### About this task:
Starting at the line that contains "Identify the location" and ending with the last line of the listing, write those lines out again in full. Shift every coordinate in the answers by adding 45, and leave out the pictures.

- Opening Delimiter -

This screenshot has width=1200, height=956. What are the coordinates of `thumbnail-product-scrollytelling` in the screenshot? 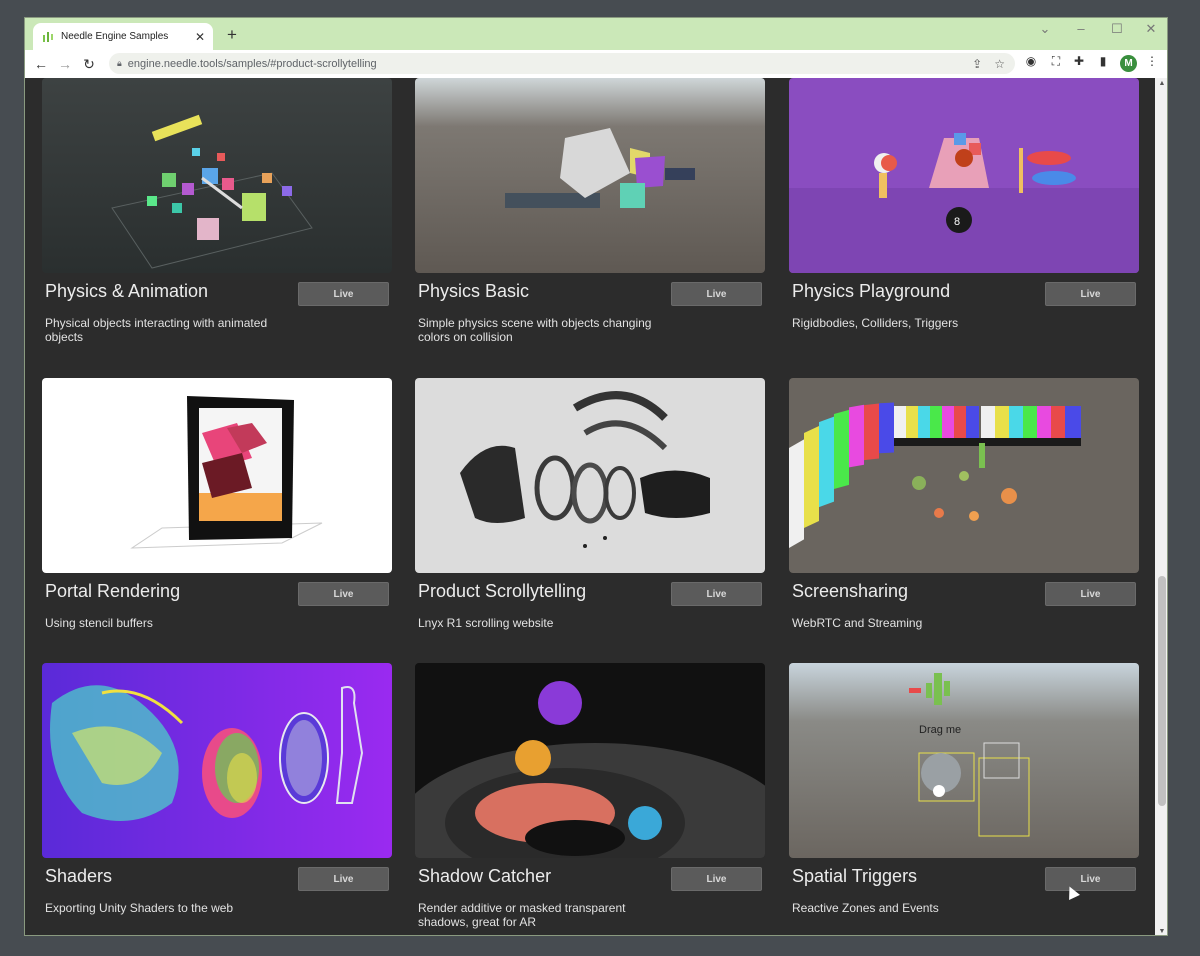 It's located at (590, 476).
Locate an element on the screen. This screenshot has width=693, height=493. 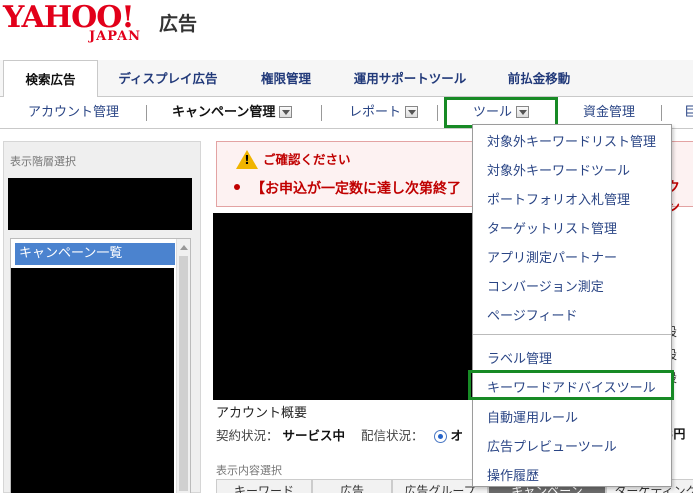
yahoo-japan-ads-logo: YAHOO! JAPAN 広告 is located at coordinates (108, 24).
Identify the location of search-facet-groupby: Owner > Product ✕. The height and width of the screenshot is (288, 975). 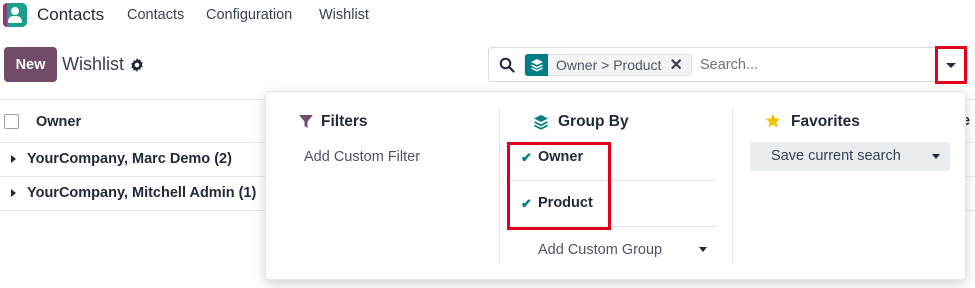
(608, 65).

- Closing Delimiter -

### Response to this exercise:
Identify the location of search-facet-groupby: Owner > Product ✕. The height and width of the screenshot is (288, 975). 
(653, 110).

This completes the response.